Analysis source code for: Machine Learning and Risk Assessment: Random Forest Does not Outperform Logistic Regression in the Prediction of Sexual Recidivism
Paper by Sonja Etzler, Felix D. Schönbrodt, Florian Pargent, Reinhard Eher, & Martin Rettenberger
Analysis code by Florian Pargent & Felix Schönbrodt.
This source code is distributed under a MIT license (see LICENSE file).
Software Heritage Identifier: swh:1:dir:0a8b190c964211498953b329cdb4454535b8b8da
We are not allowed to provide the sensitive raw data, hence the results are not fully reproducible. Nonetheless, we provide the full source code to allow an evaluation of our analytical approach. Only two files are relevant:
- analysis.Rmd: This rmarkdown file does all computations, generates plots and results tables, and creates an html file as a report.
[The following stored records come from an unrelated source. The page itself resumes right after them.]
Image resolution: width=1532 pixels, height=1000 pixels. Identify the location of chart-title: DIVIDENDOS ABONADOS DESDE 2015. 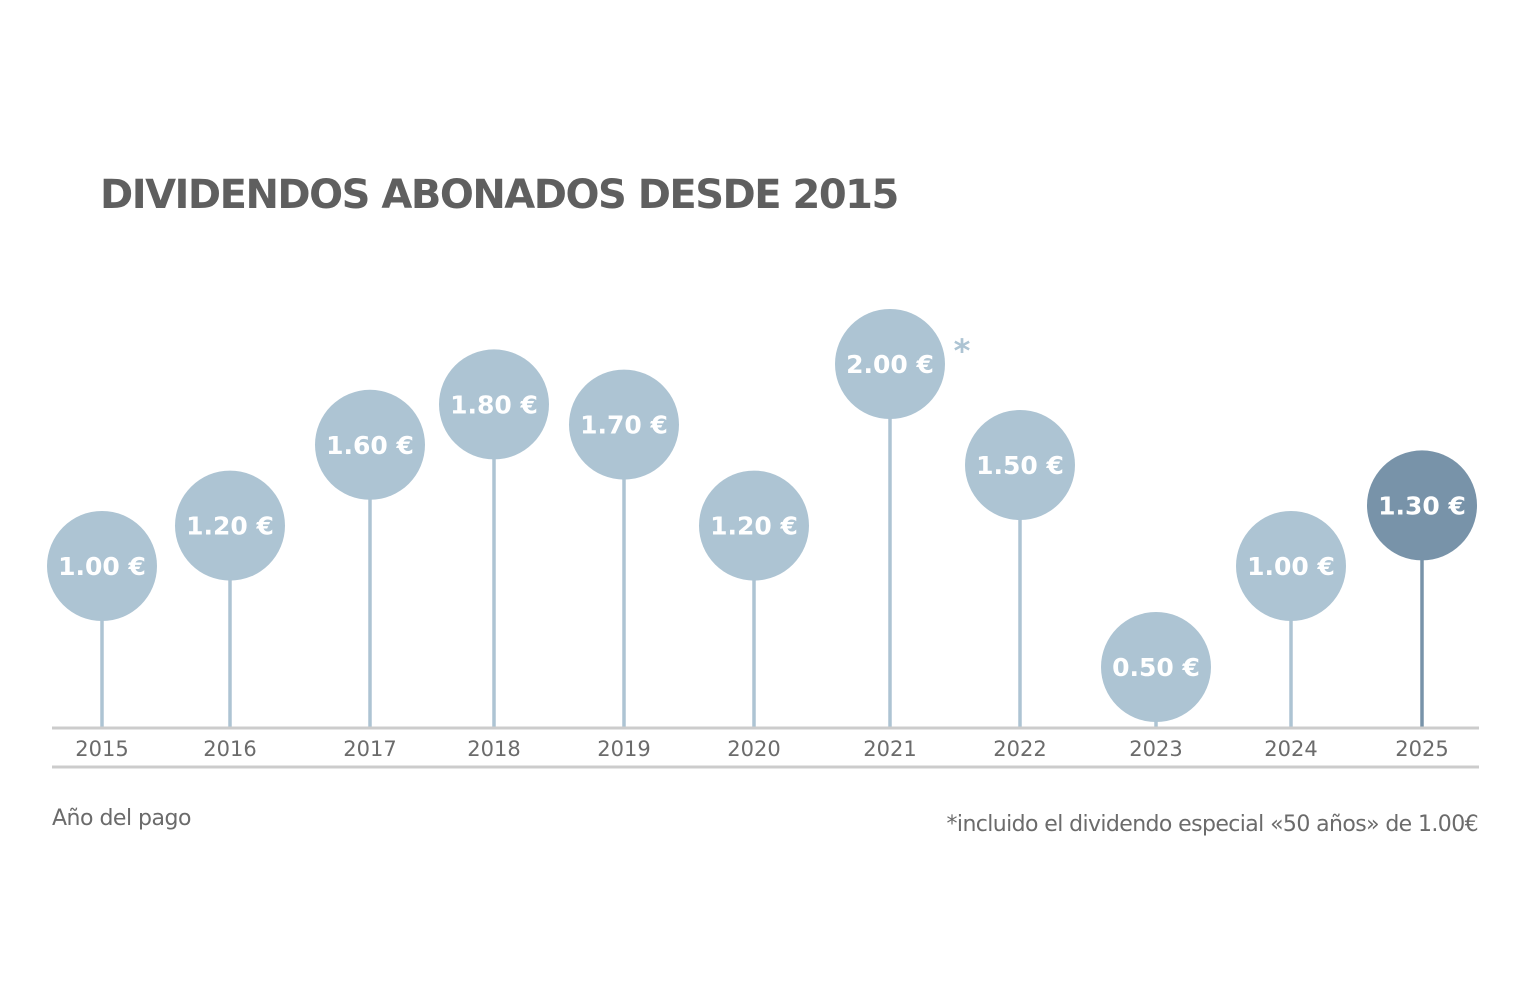
(500, 195).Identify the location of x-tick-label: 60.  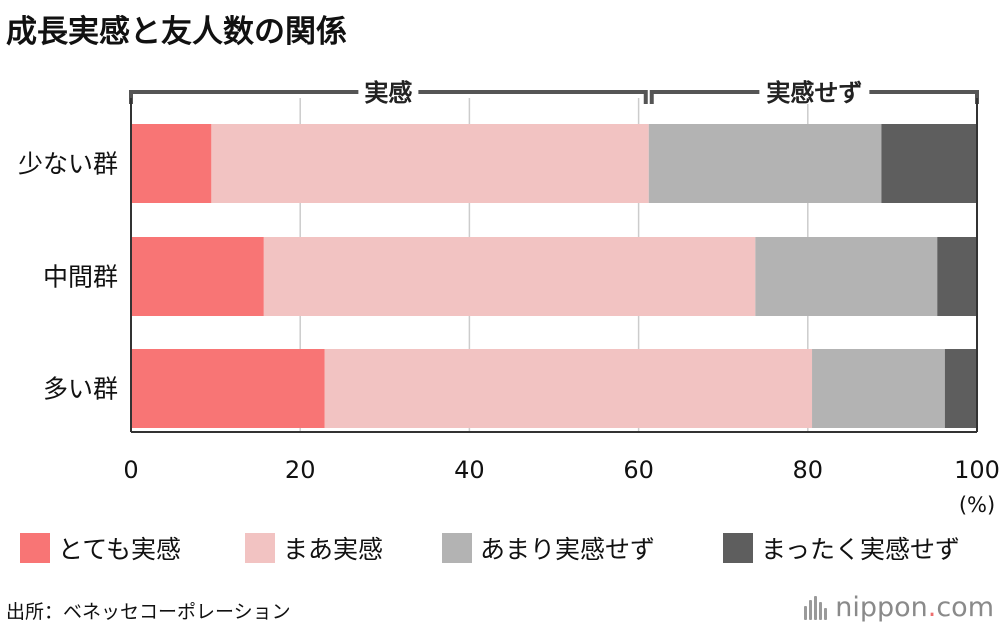
(638, 470).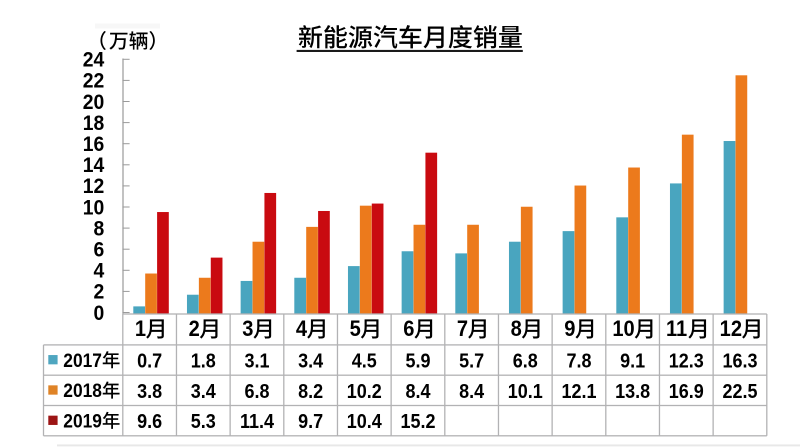 This screenshot has height=448, width=800. I want to click on svg-text: 2019, so click(82, 420).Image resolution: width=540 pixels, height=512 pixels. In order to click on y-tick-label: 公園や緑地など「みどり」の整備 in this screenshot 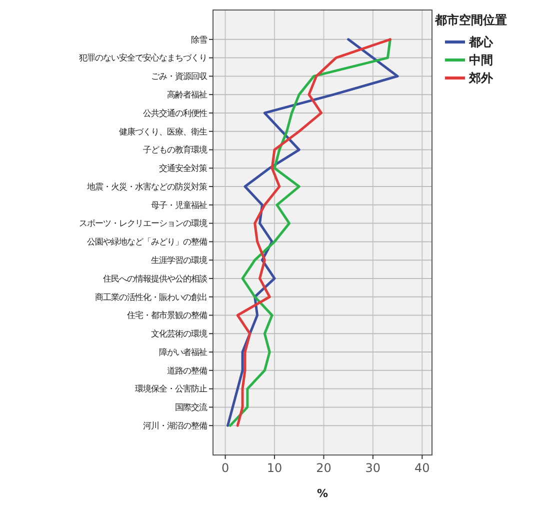, I will do `click(147, 242)`.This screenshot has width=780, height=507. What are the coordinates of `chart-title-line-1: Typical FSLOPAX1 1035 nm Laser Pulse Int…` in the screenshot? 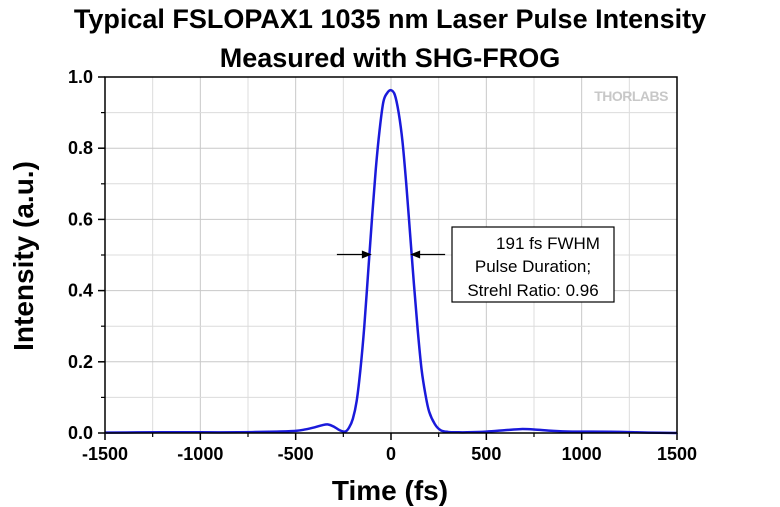 It's located at (390, 19).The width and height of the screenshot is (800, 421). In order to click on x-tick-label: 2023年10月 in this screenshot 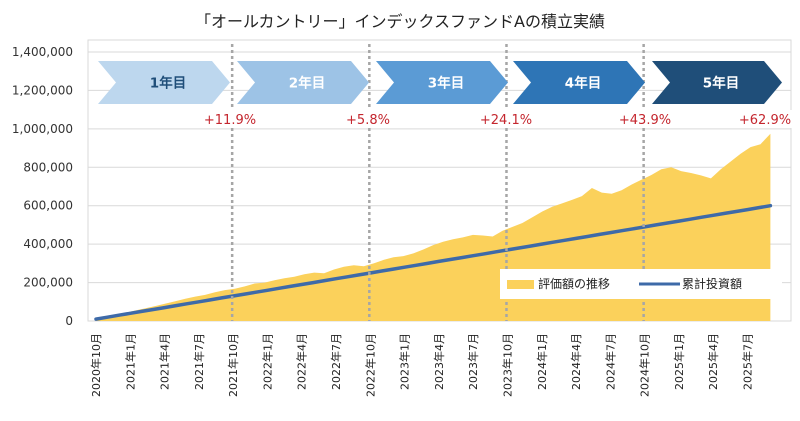, I will do `click(507, 365)`.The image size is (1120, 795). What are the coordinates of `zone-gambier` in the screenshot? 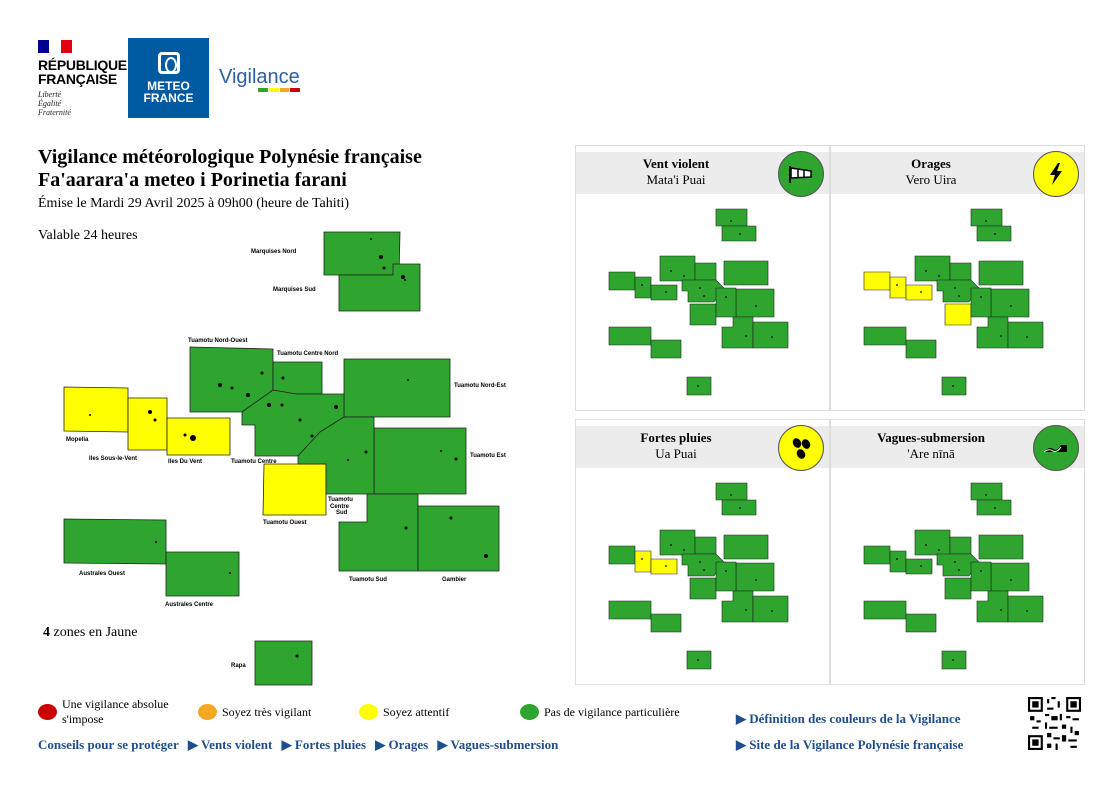 It's located at (458, 538).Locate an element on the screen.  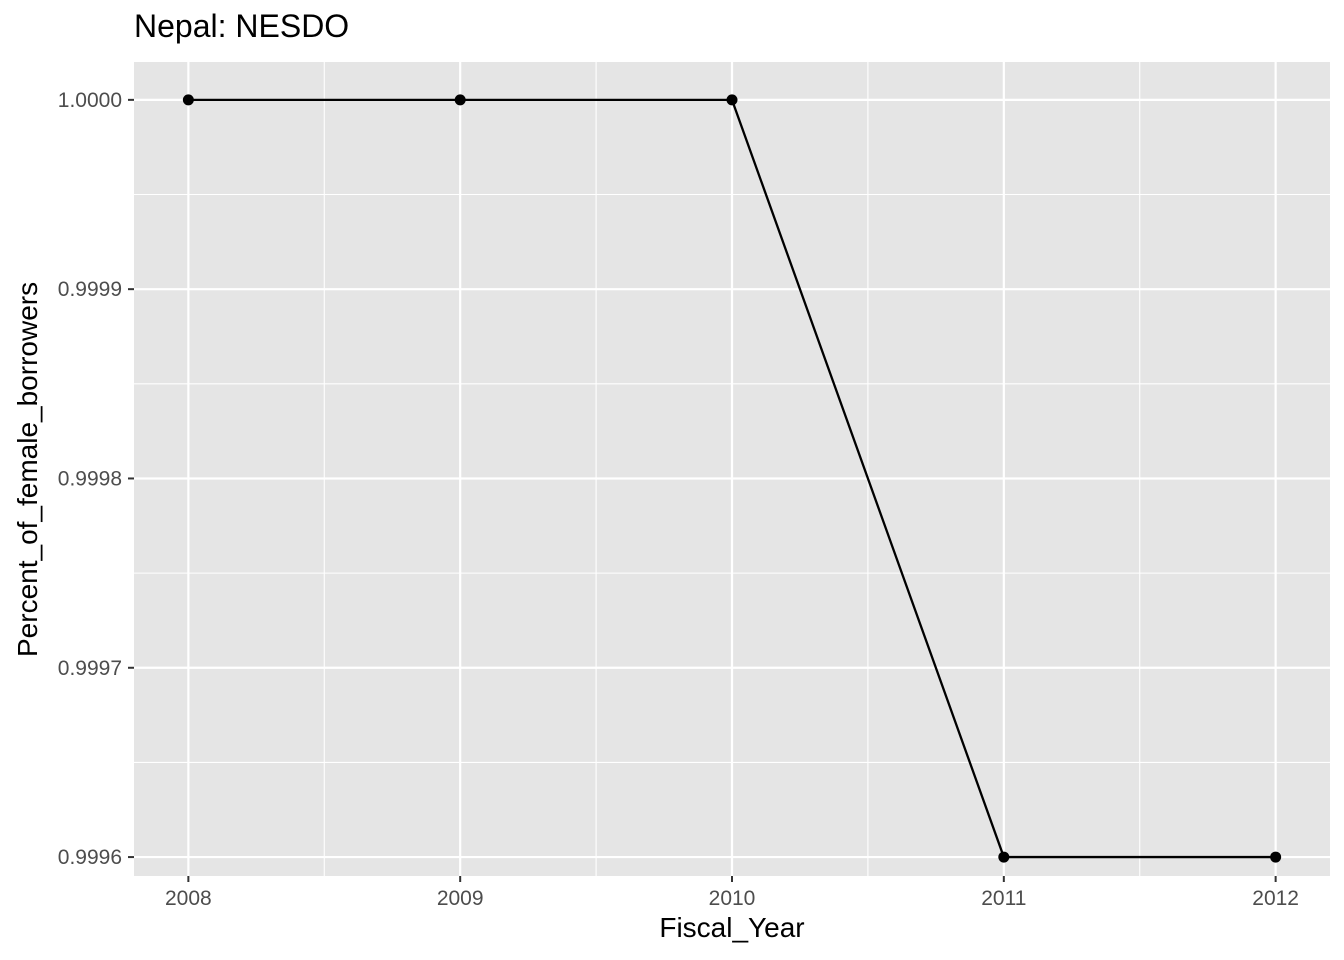
x-tick-label: 2011 is located at coordinates (1004, 898).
- preprocessing.R: This cleans the raw data file. This is automatically sourced when you run analysis.Rmd.
Using the Software Heritage ID (SWHID) you can verify that you have the exact version of the source code that was used for the final computations of the paper.
The final computations have been done in R version 4.1.3; all package versions have been recorded in the renv.lock lockfile. When you open the .Rproj file for the first time in RStudio, renv will warn you that "The project library is out of sync with the lockfile". You can download the correct package versions to the local project environment with renv::restore() (nothing is changed in you usual local package location). If you do not work with RStudio, you have to call the renv::restore() command manually.
The code should run on a regular PC within a couple of minutes (~8 min. on a 2021 Macbook Pro); there are no unusual requirements regarding working memory or other resources.